[To do] Of the entries below, copy only those lines that contain the word "computer".

[Task data]
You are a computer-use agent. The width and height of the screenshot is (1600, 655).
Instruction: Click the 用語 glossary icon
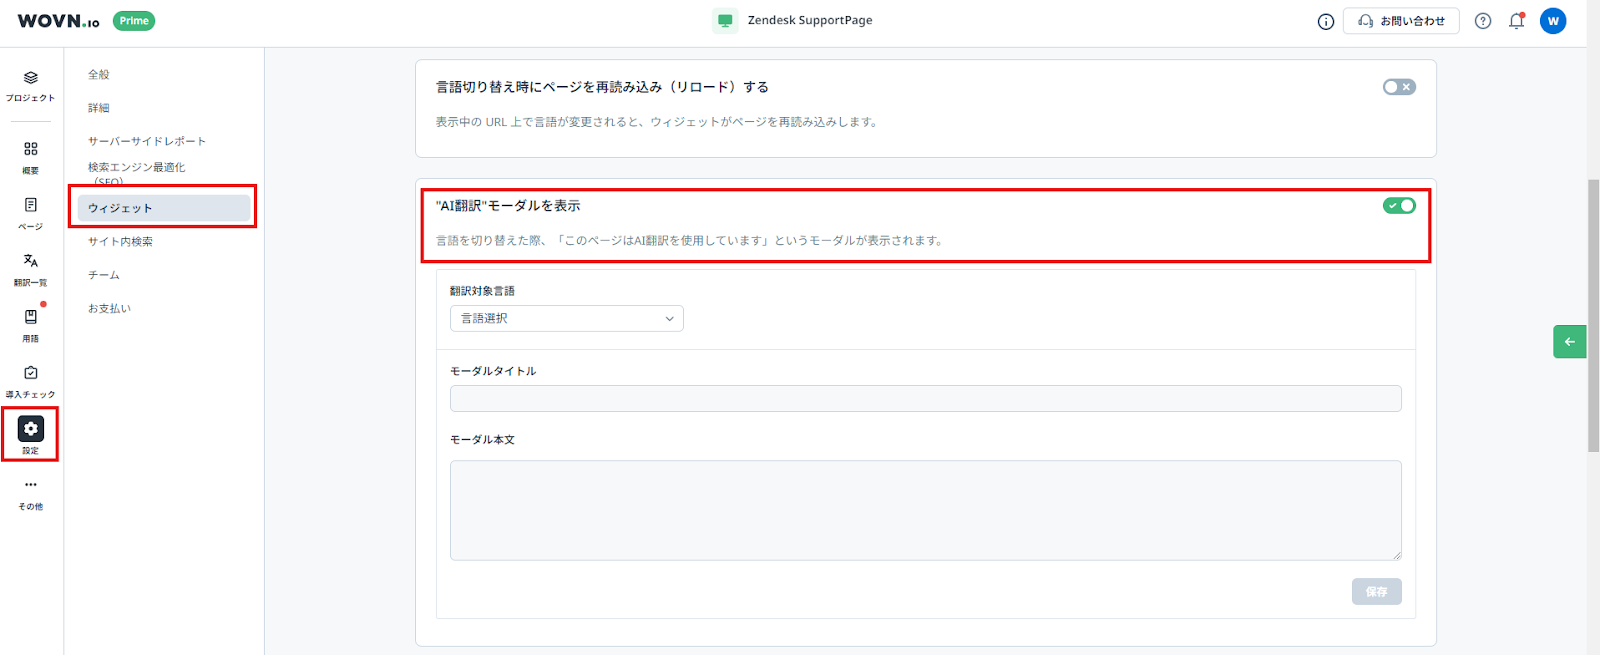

---

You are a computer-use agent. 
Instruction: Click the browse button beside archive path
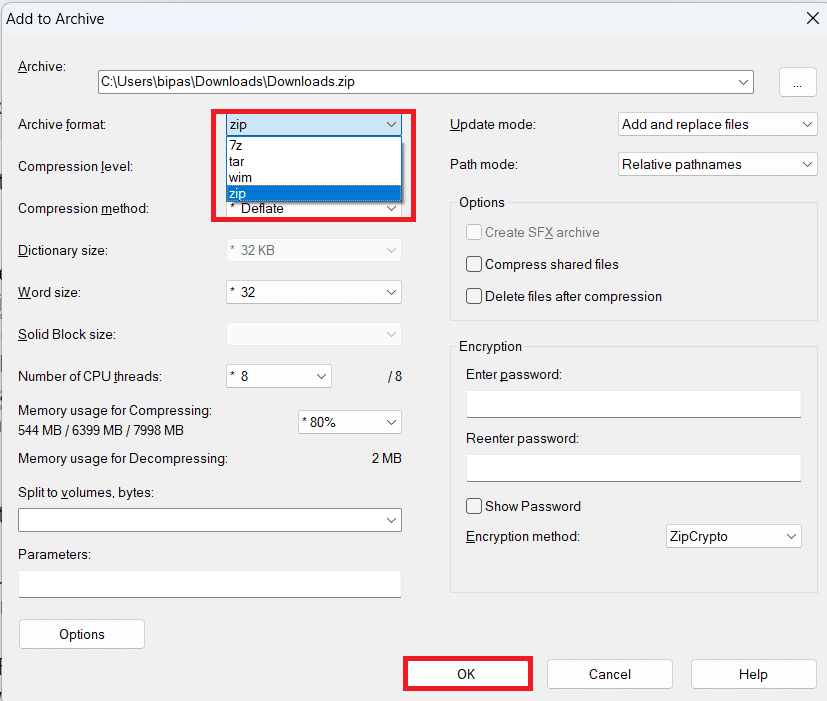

* * *

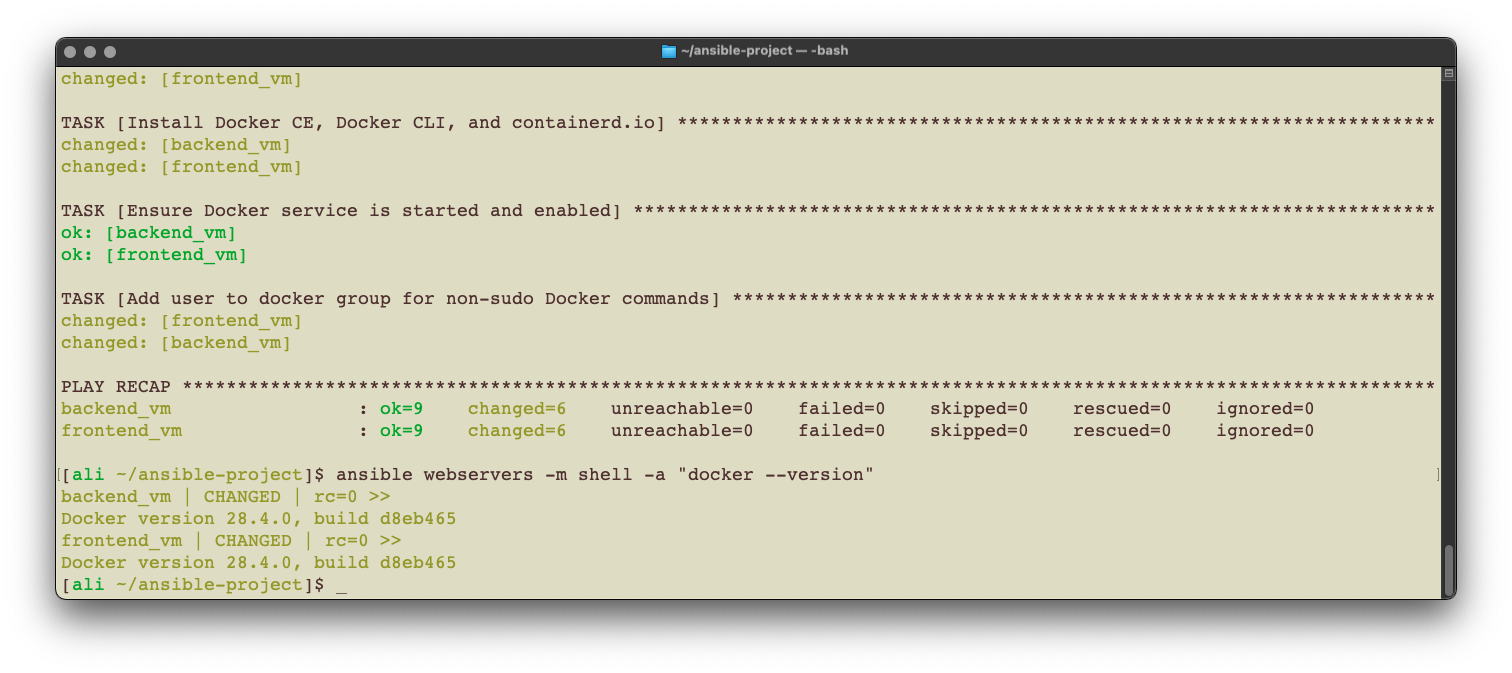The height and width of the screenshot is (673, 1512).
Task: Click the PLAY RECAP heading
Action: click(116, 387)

[Completed task]
You are a computer-use agent. The width and height of the screenshot is (1600, 655).
You are a computer-use agent. 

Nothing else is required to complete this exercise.